# Military Chaplains told to NOT pray in name of Jesus



## Richard King (Dec 21, 2005)

Can this be true?


http://www.washtimes.com/national/20051221-121224-6972r.htm


----------



## Bladestunner316 (Dec 21, 2005)

Are Christian President better step in and use his God given powers to end this satanic activety!!!


----------



## Puritan Sailor (Dec 21, 2005)

Don't get your feathers ruffled up just yet Nathan. There is another side to the story. I've only been off active duty a year now, and I never heard a Christian chaplain not say "in Jesus name." It's never been an issue in my experience.

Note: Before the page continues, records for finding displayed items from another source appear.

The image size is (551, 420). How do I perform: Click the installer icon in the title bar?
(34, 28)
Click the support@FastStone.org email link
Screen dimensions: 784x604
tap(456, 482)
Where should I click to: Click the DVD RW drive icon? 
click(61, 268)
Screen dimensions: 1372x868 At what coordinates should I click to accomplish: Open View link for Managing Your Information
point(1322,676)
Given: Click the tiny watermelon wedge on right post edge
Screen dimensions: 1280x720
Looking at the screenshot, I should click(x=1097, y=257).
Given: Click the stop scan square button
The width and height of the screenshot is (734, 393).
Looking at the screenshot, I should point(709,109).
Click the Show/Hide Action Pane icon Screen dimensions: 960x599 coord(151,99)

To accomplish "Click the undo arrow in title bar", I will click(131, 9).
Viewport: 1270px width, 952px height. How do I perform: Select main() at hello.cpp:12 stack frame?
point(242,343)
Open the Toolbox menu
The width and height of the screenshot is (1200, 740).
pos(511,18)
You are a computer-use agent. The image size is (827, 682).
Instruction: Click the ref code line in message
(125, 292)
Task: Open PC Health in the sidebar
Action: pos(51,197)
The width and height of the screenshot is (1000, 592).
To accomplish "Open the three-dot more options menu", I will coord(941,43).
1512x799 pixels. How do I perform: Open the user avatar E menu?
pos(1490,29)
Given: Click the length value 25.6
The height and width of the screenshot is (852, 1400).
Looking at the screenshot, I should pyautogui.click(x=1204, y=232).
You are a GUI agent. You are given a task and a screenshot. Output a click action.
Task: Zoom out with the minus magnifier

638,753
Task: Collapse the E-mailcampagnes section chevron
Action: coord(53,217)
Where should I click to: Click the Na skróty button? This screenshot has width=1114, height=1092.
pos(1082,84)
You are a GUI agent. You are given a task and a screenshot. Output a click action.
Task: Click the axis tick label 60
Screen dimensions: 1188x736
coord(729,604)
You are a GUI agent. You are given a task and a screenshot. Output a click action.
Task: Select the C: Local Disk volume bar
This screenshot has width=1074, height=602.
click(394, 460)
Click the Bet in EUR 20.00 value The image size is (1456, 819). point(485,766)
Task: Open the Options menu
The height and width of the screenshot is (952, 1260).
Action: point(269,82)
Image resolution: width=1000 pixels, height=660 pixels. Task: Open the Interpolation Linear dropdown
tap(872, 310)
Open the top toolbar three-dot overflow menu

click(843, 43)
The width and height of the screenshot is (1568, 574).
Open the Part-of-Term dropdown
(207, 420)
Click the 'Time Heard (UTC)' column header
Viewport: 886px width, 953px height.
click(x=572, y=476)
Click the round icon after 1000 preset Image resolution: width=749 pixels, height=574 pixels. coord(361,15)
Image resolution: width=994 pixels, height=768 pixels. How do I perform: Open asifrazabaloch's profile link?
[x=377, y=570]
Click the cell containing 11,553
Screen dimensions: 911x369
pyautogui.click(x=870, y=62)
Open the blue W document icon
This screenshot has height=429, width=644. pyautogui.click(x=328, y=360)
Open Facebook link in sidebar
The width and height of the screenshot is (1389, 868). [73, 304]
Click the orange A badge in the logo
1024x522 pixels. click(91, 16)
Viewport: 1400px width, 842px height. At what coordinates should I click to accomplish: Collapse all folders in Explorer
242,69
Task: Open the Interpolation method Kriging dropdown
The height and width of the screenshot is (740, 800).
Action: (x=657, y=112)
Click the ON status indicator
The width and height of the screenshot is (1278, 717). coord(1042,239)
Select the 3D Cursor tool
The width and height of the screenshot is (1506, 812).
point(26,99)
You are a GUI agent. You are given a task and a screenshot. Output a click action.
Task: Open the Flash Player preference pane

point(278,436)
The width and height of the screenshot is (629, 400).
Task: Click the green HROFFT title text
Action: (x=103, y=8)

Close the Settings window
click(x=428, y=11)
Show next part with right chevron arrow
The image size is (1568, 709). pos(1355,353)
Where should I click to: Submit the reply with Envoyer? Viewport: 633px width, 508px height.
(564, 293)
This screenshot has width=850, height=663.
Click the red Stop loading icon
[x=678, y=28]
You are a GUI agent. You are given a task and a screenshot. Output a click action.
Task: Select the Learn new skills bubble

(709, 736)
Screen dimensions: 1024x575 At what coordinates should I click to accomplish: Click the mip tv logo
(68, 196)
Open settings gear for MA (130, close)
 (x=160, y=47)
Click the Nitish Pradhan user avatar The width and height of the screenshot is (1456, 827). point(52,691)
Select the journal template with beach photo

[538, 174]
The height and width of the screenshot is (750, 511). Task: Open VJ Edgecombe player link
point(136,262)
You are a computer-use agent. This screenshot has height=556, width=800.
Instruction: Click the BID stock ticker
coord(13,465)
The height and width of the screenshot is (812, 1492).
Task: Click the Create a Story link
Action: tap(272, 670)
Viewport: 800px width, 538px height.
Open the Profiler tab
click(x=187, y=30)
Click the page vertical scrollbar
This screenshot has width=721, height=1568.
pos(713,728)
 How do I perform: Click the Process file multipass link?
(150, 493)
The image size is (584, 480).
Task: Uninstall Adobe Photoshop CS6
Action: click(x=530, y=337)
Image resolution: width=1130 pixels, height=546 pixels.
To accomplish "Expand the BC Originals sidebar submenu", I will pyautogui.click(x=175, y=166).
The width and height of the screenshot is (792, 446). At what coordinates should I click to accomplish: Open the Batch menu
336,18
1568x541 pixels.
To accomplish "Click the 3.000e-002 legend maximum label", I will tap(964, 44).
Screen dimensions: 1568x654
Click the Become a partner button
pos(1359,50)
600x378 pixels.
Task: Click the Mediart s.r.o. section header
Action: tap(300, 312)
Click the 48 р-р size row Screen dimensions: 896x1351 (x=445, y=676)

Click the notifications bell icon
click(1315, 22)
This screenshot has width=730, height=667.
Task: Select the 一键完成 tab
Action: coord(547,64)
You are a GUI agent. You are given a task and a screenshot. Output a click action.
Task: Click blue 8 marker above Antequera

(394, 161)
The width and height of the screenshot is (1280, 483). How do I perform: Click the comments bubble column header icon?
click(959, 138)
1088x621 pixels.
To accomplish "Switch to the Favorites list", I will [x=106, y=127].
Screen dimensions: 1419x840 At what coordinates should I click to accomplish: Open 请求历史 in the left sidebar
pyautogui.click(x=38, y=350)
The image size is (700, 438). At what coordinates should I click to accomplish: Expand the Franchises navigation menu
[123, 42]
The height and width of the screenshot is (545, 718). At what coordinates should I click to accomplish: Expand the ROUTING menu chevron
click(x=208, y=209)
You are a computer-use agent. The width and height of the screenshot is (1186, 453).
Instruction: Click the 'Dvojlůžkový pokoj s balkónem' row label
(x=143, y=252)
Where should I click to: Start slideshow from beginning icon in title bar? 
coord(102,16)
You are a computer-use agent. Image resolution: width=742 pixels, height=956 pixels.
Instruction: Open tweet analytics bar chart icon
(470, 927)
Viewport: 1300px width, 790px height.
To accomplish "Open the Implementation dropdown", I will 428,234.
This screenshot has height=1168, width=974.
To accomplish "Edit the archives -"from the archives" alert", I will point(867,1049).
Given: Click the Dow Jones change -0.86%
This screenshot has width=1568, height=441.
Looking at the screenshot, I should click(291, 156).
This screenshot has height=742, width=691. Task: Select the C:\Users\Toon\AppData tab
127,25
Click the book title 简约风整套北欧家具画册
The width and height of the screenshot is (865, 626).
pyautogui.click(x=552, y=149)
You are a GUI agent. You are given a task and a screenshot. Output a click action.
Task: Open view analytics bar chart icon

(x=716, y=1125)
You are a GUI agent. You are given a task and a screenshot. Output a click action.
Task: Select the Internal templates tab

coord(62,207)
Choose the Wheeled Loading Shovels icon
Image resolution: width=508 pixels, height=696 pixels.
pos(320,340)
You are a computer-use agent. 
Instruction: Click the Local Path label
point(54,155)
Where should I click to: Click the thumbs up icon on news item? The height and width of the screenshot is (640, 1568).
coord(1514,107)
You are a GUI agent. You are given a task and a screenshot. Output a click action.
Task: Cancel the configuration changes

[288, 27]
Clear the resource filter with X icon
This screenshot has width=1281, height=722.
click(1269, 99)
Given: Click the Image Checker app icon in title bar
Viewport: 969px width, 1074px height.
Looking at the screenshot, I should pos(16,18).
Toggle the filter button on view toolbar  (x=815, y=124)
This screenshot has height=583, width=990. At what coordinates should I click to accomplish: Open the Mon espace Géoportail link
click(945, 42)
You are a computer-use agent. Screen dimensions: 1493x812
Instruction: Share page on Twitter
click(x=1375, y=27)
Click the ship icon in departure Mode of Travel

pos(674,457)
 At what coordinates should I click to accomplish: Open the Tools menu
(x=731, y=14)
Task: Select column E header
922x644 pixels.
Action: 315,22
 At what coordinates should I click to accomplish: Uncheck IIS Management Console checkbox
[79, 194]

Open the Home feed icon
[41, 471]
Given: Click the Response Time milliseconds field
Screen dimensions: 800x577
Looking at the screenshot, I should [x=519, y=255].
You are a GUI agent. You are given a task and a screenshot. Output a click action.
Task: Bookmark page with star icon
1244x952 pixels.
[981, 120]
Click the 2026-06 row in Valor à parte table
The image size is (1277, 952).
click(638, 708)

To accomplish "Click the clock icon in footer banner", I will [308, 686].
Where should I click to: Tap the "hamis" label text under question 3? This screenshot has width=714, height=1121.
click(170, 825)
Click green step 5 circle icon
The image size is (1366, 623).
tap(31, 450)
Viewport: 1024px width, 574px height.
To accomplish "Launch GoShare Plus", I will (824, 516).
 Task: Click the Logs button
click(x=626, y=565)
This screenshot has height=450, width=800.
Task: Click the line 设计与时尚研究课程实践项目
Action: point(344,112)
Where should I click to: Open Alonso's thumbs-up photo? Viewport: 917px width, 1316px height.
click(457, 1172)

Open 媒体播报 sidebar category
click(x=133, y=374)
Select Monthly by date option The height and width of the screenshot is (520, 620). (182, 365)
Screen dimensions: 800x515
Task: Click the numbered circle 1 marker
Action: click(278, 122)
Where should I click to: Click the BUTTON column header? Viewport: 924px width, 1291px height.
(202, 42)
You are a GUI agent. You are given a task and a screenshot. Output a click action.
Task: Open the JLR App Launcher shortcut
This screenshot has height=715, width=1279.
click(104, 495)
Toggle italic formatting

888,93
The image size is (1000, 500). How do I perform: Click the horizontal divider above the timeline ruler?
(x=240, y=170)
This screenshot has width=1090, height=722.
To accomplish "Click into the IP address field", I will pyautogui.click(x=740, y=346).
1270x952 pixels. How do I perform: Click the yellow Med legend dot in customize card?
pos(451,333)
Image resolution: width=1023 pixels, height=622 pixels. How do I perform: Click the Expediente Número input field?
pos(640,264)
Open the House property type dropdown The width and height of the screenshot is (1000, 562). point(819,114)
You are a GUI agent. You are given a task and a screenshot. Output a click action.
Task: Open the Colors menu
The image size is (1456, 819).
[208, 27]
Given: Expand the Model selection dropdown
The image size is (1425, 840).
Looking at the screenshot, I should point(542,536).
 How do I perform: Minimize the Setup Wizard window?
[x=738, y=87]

The laws are very specific protecting them. So I think there's something else going on here.


----------



## Bladestunner316 (Dec 21, 2005)

What then could it be?


----------



## Swampguy (Dec 21, 2005)

We have a Christian president?


----------



## mgeoffriau (Dec 21, 2005)

He has made numerous public professions. Do you have a reason to doubt his salvation?

I for one have doubts about his doctrine, but knowing that as a young man he generally led a wasteful and meaningless life (by his own admission) and has since been able to conquer those sins, I see no reason to call into question his profession of faith.


----------



## Puritan Sailor (Dec 21, 2005)

> _Originally posted by Bladestunner316_
> What then could it be?



I heard this chaplain and then a response from his fellow chaplain later on, both on the Sean Hannity show. The second chaplain, another Christian chaplain, said this guy was basicaly lying, though he used nicer words. I don't know what is going on in these ciorcumstances, but I would not be so quick to rush to any judgment on this without hearing all the facts. "Quick to listen, slow to speak, slow to wrath...."


----------



## Bladestunner316 (Dec 21, 2005)

my fault


----------